Abstract

In the following study, we investigated whether ex vivo perfusion of canine pancreaticoduodenal allografts prior to transplantation using a class-II-specific monoclonal antibody (MoAb) OKIa1) could prevent acute rejection. Untreated grafts were rejected within 6 days after transplantation, and all of these recipients suffered severe hyperglycemia. In contrast, in recipients who received grafts which underwent ex vivo class-II-specific MoAb perfusion treatment, the mean urinary amylase levels were sustained significantly higher (11733 ± 4493 vs. 3274 ± 2108 U/L on day 7, P < 0.005), and mean fasting blood glucose (FBG) levels remained within the normal range (13.4 ± 5.8 vs. 23.4 ± 3.9 mM on day 7, P < 0.0005).

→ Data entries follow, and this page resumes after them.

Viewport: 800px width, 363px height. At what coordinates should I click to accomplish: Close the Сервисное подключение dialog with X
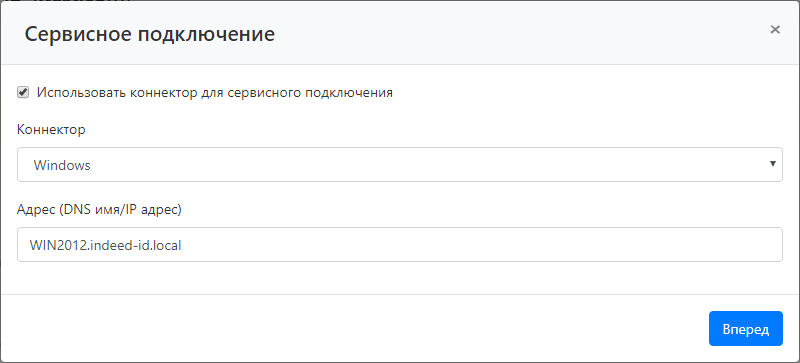[x=774, y=30]
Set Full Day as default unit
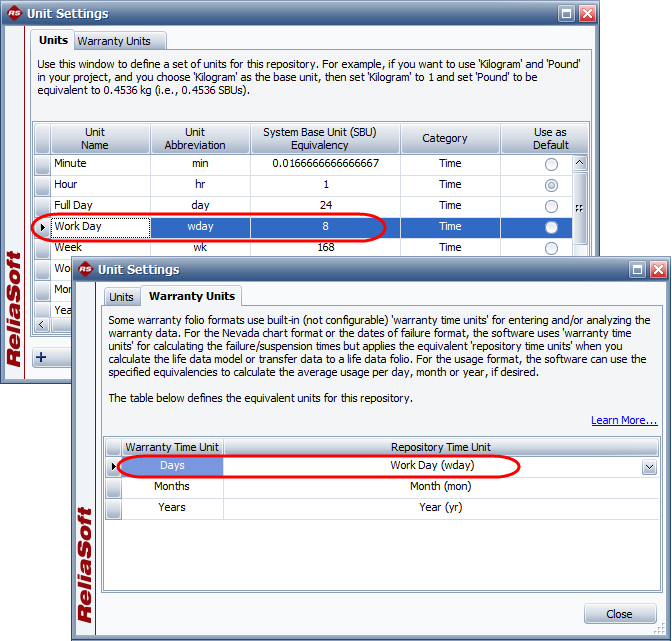Viewport: 672px width, 641px height. coord(550,206)
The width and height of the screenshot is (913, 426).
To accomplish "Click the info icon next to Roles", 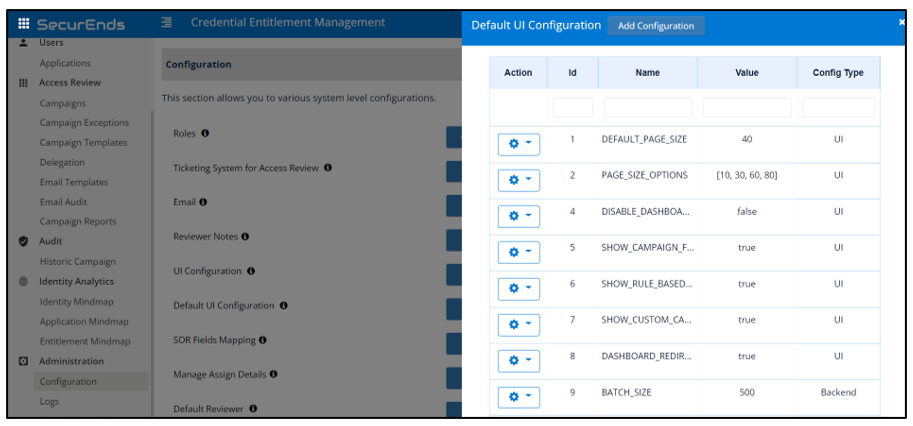I will point(205,133).
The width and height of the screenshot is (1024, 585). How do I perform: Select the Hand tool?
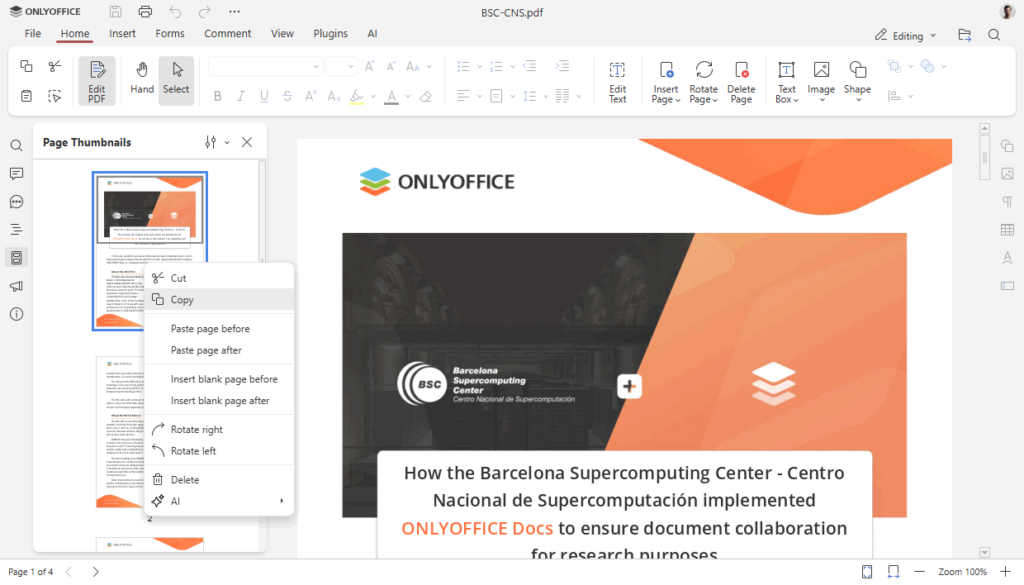141,80
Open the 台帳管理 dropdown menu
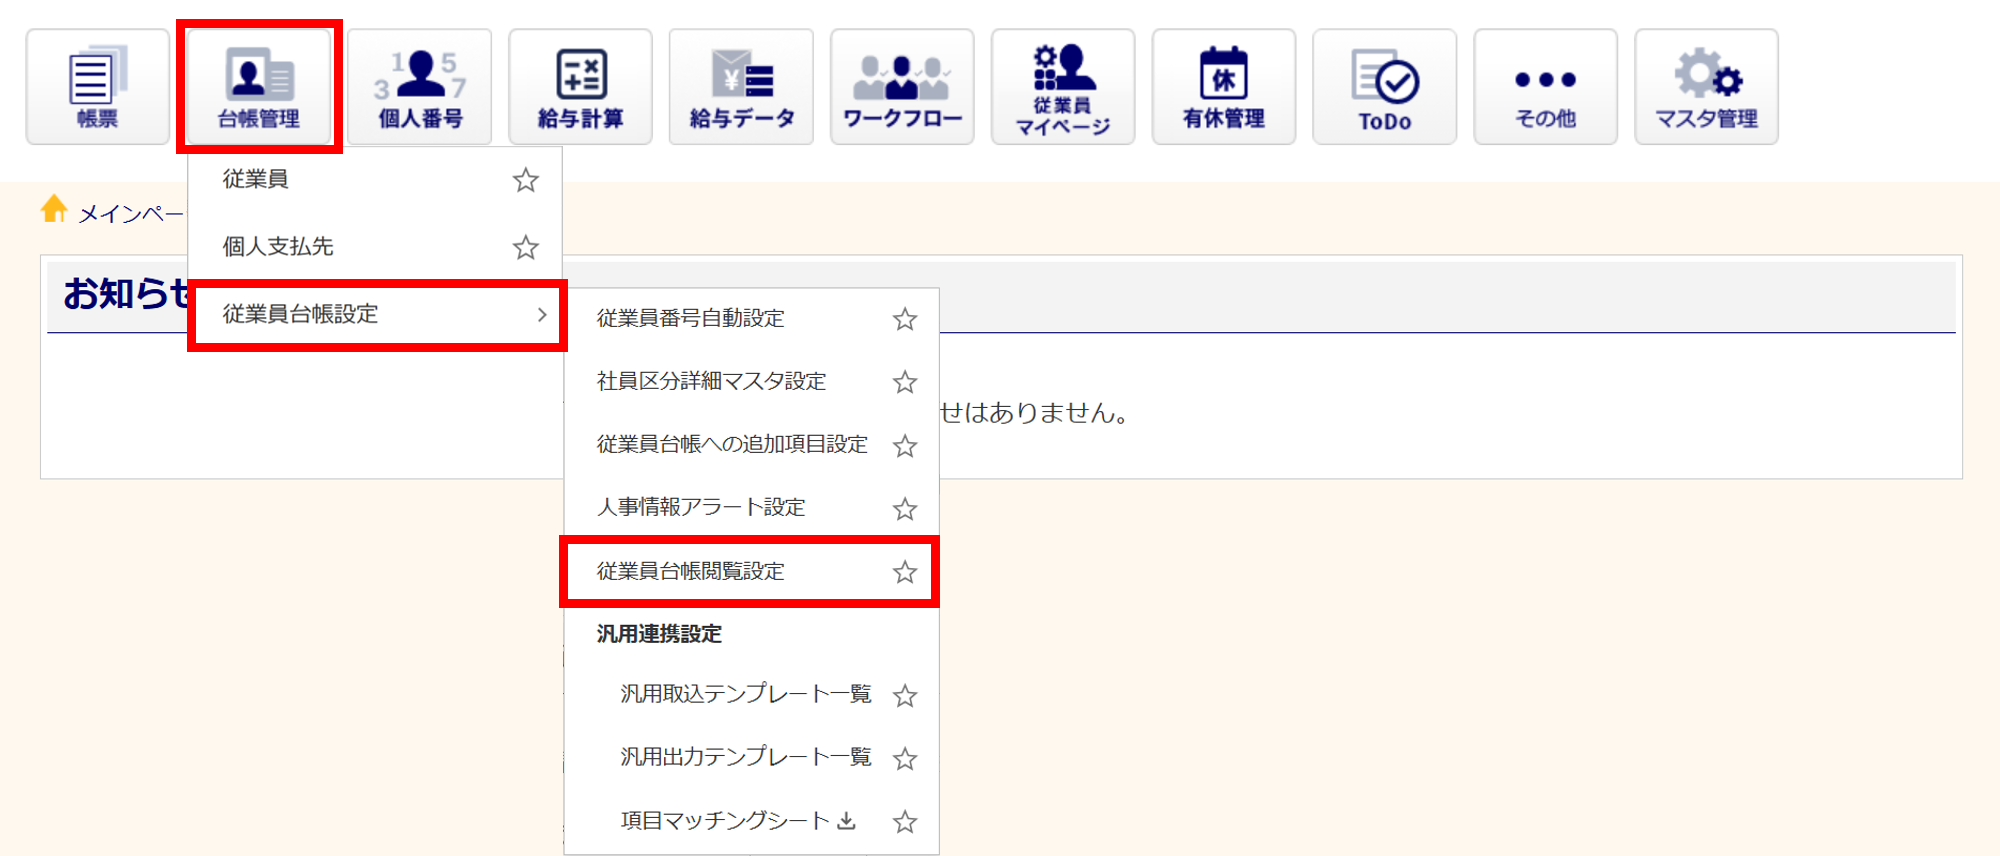The height and width of the screenshot is (856, 2000). pyautogui.click(x=259, y=87)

Low doses of cyclosporin A (CsA) were necessary in order to maintain lower FBG levels. Histopathology analysis on day 7 after transplantation showed that endotheliitis and necrosis were much less prominent in the MoAb-treated grafts. In the light of our results, we conclude that ex vivo perfusion of canine pancreaticoduodenal allografts using a class-II-specific MoAb is effective in delaying the onset of acute rejection, and low doses of CsA could extend this effect.